@captainpaul. There is a fair deal of cynicism in your comments...

@captainpaul. There is a fair deal of cynicism in your comments . Frankly I am not surprised . When I look at this industry I see one company after another doing exactly what you are suggesting ... changing endpoints part way through trials and data mining p values to find some clinical significance to their work.... but I think you are wrong about Mesoblast on several counts. I would prefer you hear the reasons direct from the management because you will have the ability to cross examine the answers at feel more comfortable holding the stock .

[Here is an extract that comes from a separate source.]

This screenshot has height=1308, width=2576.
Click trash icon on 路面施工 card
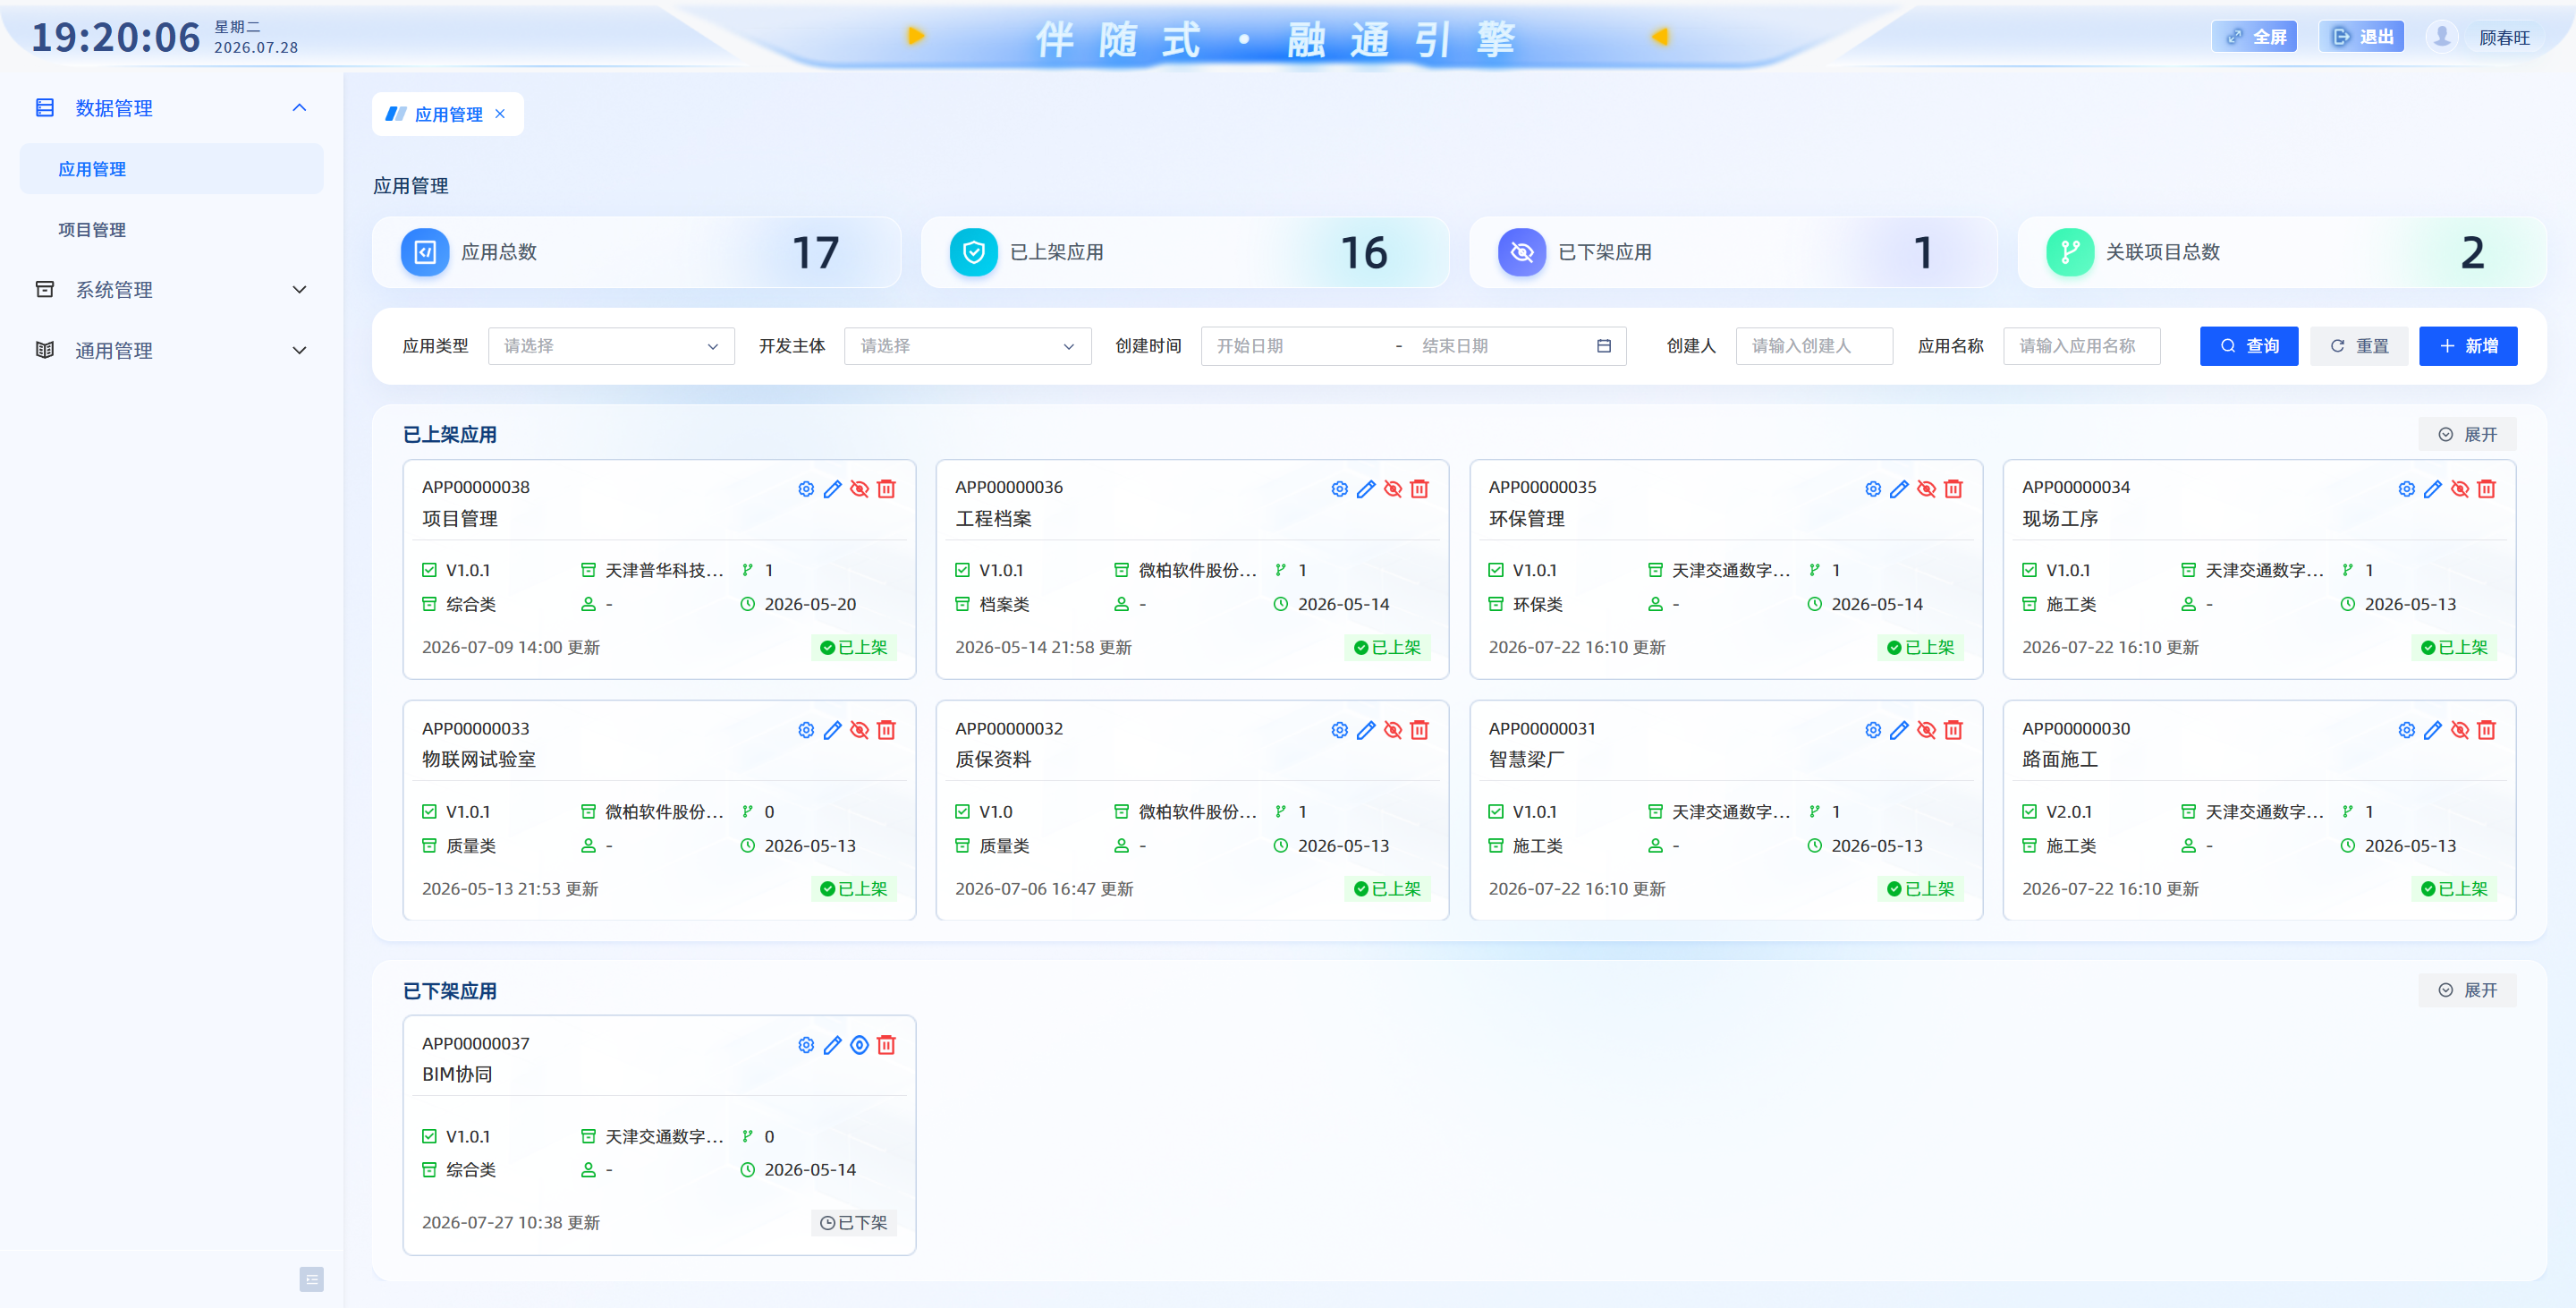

The FDA is interested in the total disease burden and total pharmacoeconomic costs of therapies . Put simply time to first event analysis is not able to quantity healthcare costs per patient properly . A joint frailty model focussing on actual MACE events is a much more relevant and modern method of determining results . Using an enriched patient group allows the number of events required to power a trial without having to increase enrolled numbers to thousands of patients at significant time and cost. So Mesoblast did not have to “justify its approach“ by issuing a paper.. it has been widely praised for adapting a trial to more relevant endpoints after discussion with the FDA. In fact I hear that it is being looked at as a template for many clinical trials going forward. For what it is worth , I believe the phase 3 trial will meet the original endpoints but it is just the statistical powering ( in terms of number of events) which may have made it more difficult to achieve the required p values with a smaller number of outcomes... but you know this.

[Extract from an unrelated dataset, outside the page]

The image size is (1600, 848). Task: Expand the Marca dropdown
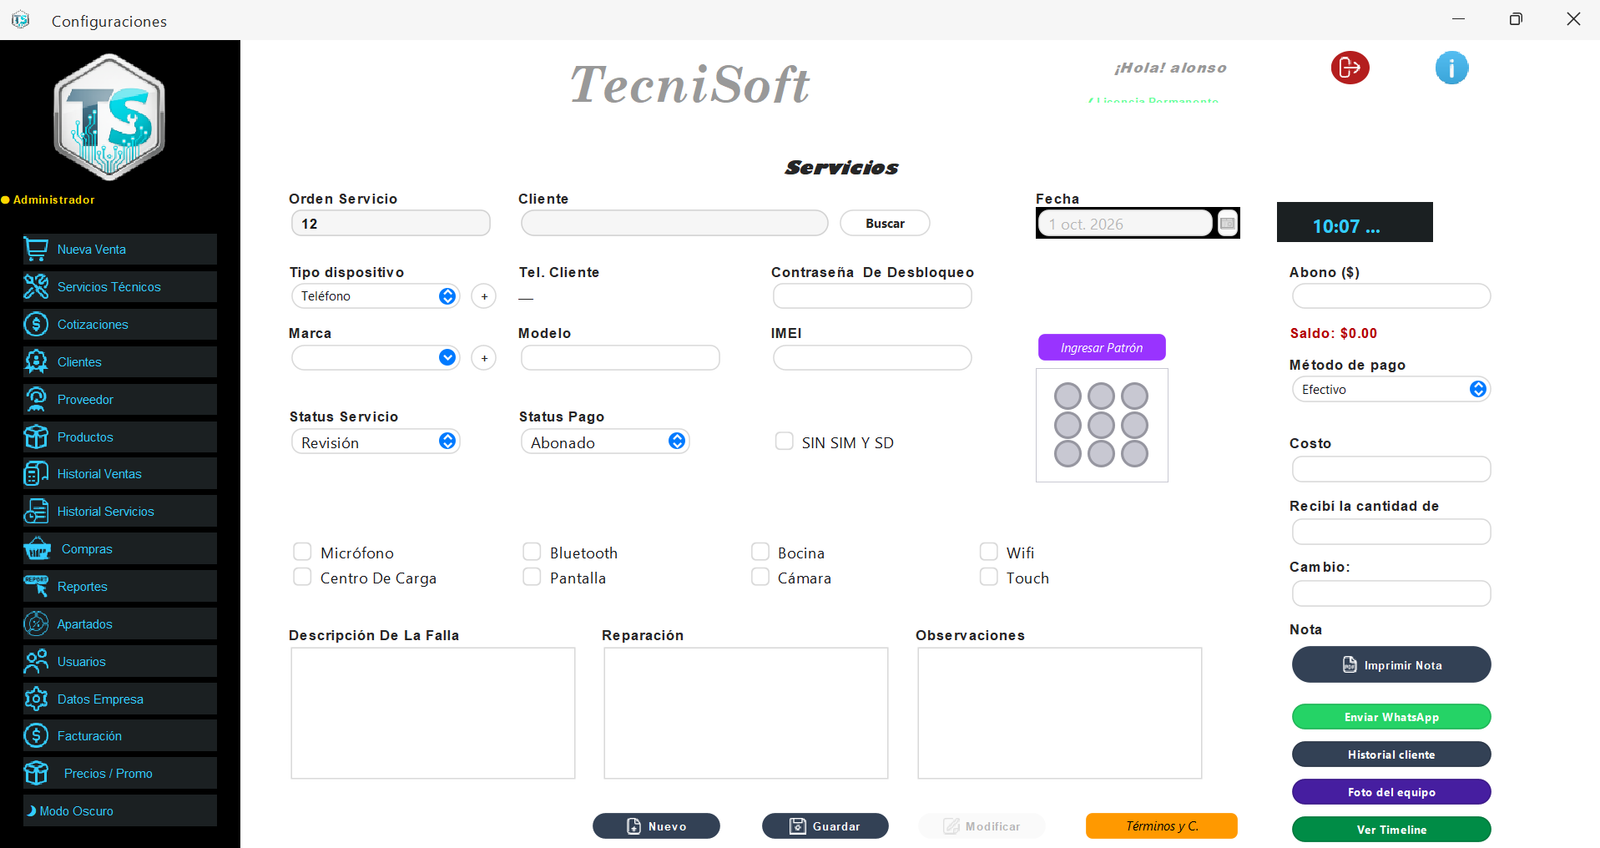pos(375,357)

I also think your assessment about the relative effectiveness of MSC treatment in grade 3 heart patients vs grade 2 is incorrect. It is my understanding that the polarisation of M1 to M2 macrophages shows the best results in the sicker patients... reflected by the SR GVHD results in Grade 3&4 patient groupings. Lastly you should be aware that the LVAD trial was independent of Mesoblast. The primary endpoint was not chosen by the Company and the large number of Bridge to Transplant patients and thrombotic devices skewed the results badly. Interestingly I have heard that there were a number of patients successfully weaned of devices after the trial had finished . Furthermore in the non ischemic sub group there were a number of “genetic” heart related complications in the younger patients which were always likely to make our treatments less effective. The devil is always in the detail as they say.

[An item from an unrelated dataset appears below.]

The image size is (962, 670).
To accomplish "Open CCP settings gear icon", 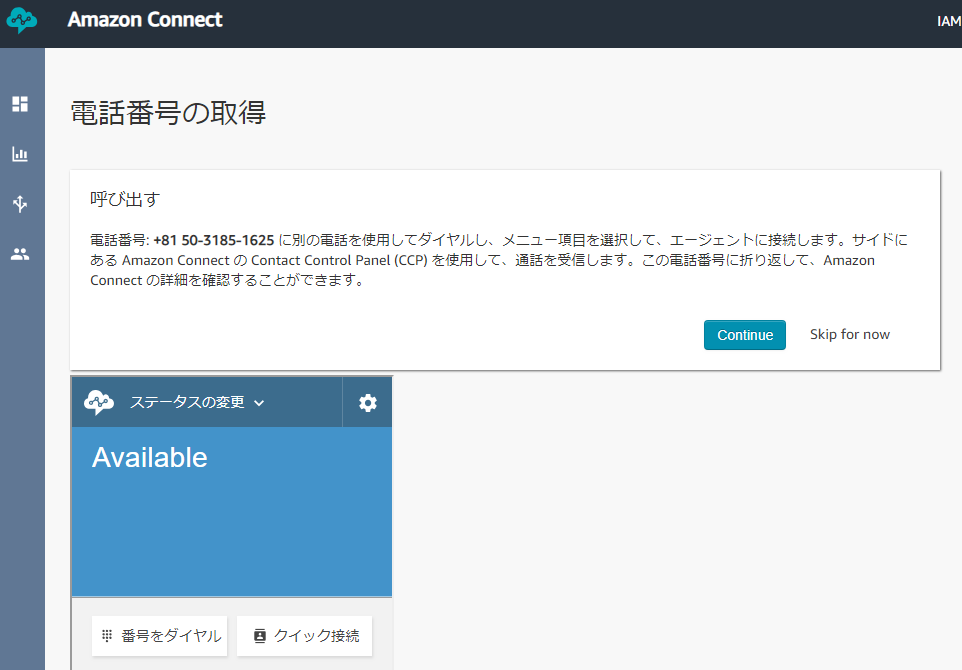I will coord(367,403).
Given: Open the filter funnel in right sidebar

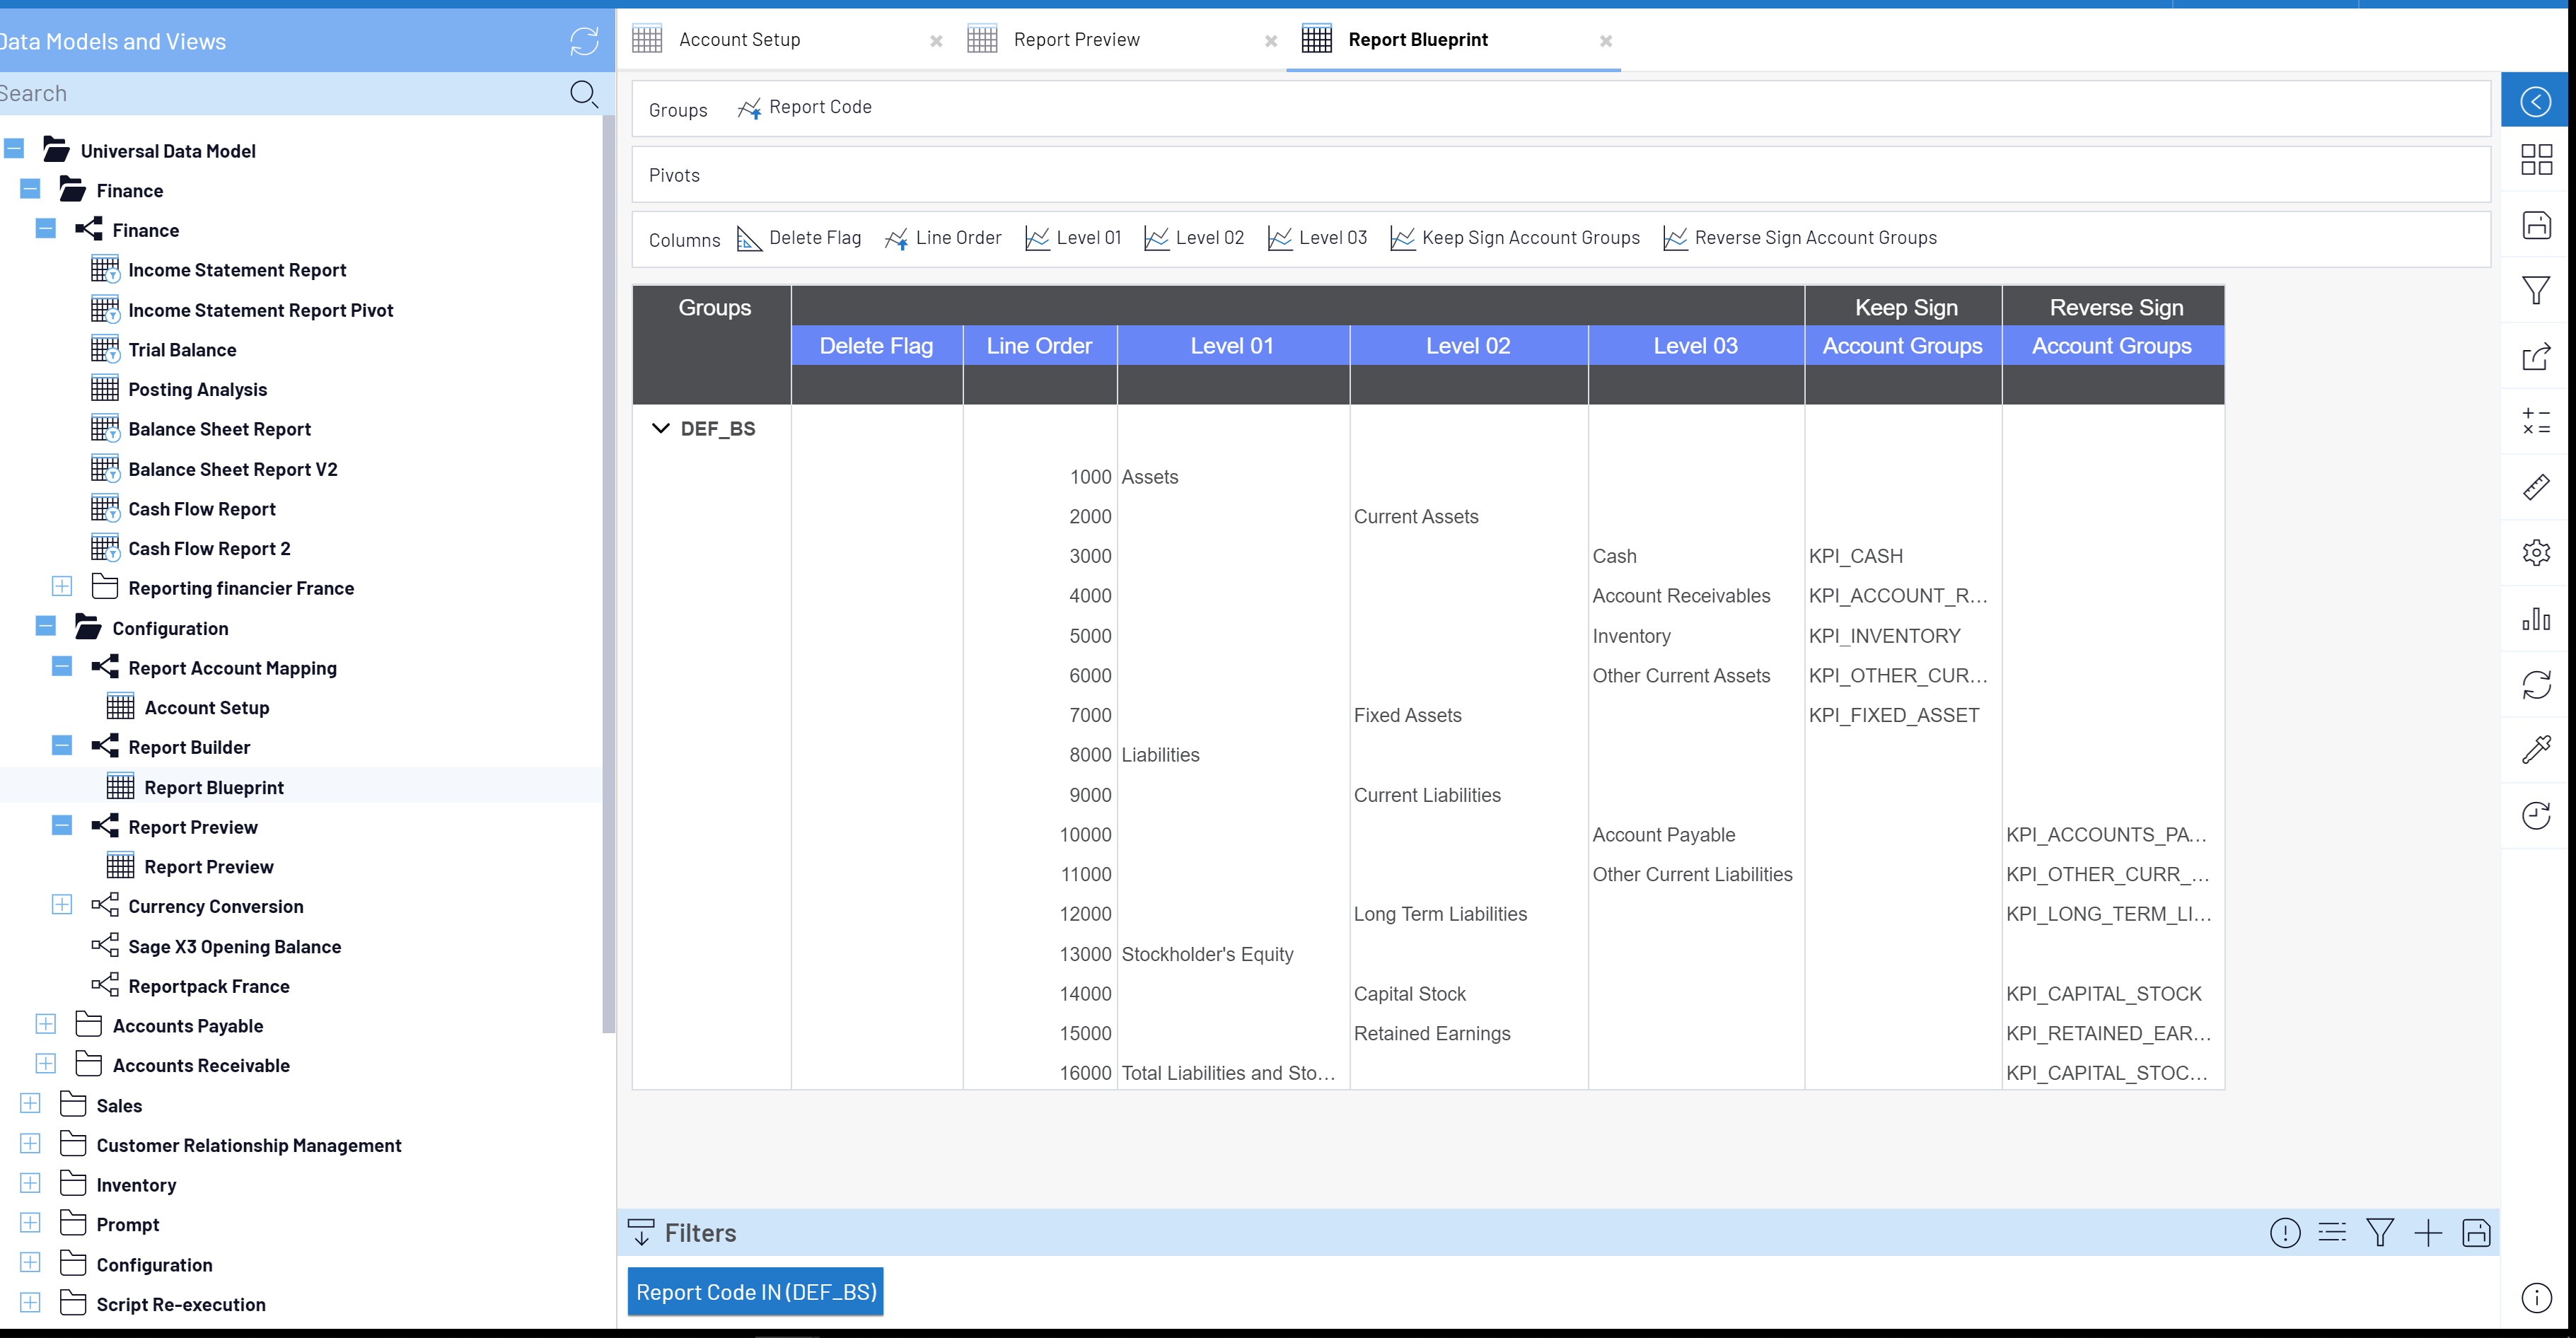Looking at the screenshot, I should pyautogui.click(x=2535, y=291).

When someone as knowledgeable as you is posting , people might consider what you say to always be accurate... so please talk to the management before jumping to conclusions. If you still disagree having heard their explanations I will be interested to hear why . Please keep up the posts because you can help all of us with your expertise. I will take a break from posting for a few days whilst I am travelling. Happy New Year everyone.